Carly, I think that you are
Carly, I think that you are very spot on when it comes to the portions of crowdfunding that most people don't see, how much work that goes into it. I'll admit when I first heard of it that I thought you give them money, you get the perks, whatever it is you've funded gets made. It wasn't until I had participated in a few crowdfunding projects myself that I realized why there is such a push for digital or non-tangeable items are given away as the 'prizes' for the campaign; the cost for shipping as well as potential creation of them. Not to mention, as you have said, the work that goes into the promotion of such projects.
However, as you have also mentioned there is academic value that can come from it.

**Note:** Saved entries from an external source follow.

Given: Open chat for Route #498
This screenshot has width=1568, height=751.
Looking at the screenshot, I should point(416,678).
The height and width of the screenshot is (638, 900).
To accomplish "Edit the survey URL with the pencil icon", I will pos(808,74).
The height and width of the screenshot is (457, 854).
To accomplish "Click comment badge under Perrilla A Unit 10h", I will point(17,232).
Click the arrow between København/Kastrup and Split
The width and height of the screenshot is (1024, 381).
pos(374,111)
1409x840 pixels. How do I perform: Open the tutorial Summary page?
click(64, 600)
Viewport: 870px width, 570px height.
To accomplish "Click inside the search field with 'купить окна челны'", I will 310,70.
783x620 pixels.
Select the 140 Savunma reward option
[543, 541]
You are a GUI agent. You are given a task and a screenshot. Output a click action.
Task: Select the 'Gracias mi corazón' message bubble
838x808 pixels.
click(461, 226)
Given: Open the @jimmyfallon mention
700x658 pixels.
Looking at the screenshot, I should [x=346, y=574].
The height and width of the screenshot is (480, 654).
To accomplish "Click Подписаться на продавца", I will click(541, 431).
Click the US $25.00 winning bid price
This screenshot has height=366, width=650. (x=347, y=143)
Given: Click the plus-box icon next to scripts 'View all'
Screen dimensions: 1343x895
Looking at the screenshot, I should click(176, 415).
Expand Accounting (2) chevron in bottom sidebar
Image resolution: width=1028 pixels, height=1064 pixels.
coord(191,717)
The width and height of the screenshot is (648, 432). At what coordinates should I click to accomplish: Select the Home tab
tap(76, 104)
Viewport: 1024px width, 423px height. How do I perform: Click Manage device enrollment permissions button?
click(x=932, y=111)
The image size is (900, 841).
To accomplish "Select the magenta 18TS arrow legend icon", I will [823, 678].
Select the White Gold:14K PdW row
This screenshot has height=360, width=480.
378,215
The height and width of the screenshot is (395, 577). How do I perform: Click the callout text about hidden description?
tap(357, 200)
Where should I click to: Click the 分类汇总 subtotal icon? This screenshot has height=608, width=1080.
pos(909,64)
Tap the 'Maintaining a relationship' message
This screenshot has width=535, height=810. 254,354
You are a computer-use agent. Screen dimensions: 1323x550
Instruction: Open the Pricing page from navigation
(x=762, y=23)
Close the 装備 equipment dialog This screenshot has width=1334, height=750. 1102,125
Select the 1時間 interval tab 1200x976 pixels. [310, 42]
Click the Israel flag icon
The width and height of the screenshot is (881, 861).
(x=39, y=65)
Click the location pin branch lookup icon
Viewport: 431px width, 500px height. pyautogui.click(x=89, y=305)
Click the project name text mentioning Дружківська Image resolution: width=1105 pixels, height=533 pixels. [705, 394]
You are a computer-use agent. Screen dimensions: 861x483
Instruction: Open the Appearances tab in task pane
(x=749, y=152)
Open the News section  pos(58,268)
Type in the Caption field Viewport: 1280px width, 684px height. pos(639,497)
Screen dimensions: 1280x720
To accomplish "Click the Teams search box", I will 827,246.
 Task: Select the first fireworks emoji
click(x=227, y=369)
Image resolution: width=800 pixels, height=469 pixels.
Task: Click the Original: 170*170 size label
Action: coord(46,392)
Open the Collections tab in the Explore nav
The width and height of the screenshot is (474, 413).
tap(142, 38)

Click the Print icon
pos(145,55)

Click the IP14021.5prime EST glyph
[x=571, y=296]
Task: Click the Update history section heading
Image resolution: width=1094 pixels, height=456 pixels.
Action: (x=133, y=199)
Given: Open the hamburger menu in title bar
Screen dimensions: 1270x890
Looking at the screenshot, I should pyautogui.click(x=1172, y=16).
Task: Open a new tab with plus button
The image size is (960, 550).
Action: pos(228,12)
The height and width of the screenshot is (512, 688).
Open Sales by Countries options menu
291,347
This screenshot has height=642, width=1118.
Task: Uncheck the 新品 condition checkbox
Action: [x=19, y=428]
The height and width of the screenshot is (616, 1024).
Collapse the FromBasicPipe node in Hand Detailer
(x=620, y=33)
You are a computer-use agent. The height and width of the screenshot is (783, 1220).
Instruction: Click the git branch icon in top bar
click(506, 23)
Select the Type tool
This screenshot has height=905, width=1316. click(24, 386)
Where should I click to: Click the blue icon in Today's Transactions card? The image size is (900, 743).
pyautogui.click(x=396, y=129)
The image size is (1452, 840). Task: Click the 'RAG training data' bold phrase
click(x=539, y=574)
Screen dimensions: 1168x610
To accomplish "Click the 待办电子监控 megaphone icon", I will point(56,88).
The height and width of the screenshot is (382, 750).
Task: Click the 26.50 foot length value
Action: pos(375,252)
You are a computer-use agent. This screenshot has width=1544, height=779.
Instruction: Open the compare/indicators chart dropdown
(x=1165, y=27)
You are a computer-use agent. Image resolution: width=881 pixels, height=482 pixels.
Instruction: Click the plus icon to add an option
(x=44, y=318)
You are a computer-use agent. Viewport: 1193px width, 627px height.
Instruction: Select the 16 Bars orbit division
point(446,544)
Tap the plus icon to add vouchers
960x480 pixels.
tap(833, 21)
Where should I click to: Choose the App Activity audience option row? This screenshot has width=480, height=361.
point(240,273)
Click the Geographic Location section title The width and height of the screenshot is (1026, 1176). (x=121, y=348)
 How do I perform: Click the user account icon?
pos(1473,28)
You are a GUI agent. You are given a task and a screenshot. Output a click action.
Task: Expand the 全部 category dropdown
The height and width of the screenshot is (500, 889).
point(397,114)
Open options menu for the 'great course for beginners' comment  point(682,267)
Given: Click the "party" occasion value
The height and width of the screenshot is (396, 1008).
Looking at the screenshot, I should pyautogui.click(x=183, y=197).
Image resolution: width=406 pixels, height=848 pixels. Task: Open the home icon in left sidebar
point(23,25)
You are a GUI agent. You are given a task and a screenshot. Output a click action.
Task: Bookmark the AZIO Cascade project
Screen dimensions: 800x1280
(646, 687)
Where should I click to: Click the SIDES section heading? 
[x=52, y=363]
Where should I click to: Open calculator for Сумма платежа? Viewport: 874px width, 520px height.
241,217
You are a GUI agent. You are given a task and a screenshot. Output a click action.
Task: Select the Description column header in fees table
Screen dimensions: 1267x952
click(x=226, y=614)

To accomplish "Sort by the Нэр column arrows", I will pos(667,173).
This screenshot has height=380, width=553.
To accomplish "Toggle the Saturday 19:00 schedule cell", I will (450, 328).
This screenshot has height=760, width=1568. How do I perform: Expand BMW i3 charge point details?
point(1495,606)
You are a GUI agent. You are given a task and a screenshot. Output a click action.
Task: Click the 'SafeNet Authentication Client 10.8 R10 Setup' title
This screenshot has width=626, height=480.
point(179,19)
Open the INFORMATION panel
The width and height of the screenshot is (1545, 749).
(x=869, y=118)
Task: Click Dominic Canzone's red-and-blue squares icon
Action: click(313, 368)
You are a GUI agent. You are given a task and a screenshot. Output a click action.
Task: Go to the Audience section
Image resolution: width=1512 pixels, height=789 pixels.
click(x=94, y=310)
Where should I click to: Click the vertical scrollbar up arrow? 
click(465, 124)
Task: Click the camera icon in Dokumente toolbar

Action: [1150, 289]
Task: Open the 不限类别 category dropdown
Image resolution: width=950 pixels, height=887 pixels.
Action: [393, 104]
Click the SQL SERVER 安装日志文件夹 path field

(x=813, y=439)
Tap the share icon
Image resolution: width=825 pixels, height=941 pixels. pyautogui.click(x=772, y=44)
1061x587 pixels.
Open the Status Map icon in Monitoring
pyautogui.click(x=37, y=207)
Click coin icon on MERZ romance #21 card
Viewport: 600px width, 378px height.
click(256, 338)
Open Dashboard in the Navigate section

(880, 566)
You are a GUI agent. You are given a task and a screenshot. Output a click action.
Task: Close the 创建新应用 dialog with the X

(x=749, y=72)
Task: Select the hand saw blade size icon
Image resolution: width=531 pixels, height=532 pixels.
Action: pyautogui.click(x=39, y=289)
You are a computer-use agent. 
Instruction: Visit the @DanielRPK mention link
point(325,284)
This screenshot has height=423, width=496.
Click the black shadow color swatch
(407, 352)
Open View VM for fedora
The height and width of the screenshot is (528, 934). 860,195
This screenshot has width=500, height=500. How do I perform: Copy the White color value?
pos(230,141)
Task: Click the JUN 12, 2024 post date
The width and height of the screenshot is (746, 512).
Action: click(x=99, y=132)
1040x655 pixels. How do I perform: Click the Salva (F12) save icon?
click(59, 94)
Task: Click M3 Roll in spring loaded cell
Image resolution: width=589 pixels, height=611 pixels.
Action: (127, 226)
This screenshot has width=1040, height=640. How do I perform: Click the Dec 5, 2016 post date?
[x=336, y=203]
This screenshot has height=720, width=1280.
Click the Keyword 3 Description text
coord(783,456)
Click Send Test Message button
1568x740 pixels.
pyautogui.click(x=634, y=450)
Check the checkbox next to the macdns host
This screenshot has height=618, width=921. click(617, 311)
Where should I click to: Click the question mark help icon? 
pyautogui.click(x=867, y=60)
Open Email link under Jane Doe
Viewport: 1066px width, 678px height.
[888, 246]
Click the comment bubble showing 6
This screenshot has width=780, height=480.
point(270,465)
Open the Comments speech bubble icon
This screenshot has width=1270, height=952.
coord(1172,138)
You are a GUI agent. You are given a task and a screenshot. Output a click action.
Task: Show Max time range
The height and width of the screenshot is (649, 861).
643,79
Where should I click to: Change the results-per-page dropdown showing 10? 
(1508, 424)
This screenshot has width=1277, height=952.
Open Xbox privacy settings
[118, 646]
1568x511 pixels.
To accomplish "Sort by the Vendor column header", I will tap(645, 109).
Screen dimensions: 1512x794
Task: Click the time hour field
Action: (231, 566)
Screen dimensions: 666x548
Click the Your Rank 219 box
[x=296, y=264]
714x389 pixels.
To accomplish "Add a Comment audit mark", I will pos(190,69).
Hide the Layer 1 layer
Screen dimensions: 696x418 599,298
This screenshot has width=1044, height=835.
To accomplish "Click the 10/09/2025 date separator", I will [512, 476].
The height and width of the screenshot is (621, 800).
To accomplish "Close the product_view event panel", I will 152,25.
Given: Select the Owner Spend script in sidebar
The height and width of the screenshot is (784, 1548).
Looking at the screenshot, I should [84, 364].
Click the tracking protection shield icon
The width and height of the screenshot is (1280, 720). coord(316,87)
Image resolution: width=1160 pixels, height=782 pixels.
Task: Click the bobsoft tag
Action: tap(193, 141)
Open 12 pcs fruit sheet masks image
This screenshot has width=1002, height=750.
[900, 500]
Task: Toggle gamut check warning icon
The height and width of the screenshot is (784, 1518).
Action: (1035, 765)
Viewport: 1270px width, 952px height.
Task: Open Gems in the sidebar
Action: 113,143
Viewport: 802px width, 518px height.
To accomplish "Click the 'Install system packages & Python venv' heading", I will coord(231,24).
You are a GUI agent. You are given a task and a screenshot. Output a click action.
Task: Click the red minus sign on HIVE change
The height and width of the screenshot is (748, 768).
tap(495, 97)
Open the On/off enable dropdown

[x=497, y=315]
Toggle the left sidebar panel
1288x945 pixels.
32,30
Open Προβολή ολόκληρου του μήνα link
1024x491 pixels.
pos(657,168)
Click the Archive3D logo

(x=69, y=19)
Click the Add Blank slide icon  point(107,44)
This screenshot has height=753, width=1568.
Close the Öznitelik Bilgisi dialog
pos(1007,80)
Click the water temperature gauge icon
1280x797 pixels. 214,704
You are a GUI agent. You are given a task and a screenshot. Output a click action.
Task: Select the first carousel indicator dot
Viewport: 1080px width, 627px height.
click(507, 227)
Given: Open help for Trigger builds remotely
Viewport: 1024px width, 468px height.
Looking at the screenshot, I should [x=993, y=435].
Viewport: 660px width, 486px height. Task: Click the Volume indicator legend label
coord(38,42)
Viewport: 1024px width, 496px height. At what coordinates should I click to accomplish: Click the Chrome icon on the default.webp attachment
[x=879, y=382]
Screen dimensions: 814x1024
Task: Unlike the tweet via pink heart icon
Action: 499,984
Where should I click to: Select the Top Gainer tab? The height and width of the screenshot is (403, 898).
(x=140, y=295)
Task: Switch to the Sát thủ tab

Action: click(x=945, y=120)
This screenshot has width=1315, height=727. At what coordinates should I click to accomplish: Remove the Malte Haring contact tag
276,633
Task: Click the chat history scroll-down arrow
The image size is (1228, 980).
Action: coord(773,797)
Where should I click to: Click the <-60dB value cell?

Not only the fact that there are more people you can reach out to who may be able to help more with said campaign or project that is being promoted, but also extending a reach of something others may have not known they wanted to learn more about. There are numerous positives that can come out of it and awareness is certainly one of them.
Funders to Fund Crowdfunding Consultant Fees? Maybe?
David has touched on many of the thoughts I had as I read through your post, Carly. To echo, I appreciate your focus on the unseen labor of crowdfunding. Honestly, though, and not that David draws a direct analogy to any extent, the labor of crowdfunding as relates to academic research versus, say, an artist’s next album is, I think, very different. Regardless, David’s point about the labor of “manufacturing popularity” potentially becoming a distraction, indeed, raises a concern for the academic researcher.
While academics are technically employed for the labor of their research, and some for their teaching, we know that the compensation for such labor is rarely commensurate with the volume of the labor itself. And, it’s redundant to state, but academia has notoriously glossed over, overlooked, and/or neglected to recognize, credit, and/or compensate all kinds of labor, especially insofar as women’s labor goes.
That all said, I find myself wondering whether or not there’s any probability that (crowd)funding one’s own research becomes an expected part of the methodology of some projects. Just thinking about that is exhausting, as the research process itself, though rewarding in many ways, is also often exhausting and, of course, labor-intensive.
A related aside...a MediaCommons tweet was just favorited by Crowd Assist, one of the crowdfunding consultants to which David alluded. Hey, I wonder what it would look like to account for marketing and management fees into the overall cost of the research, essentially asking funders to help cover this fee as well. Maybe this would free up researchers reliant on crowdfunding to focus on their work and not be distracted by managing what amounts to another project in and of itself in some cases.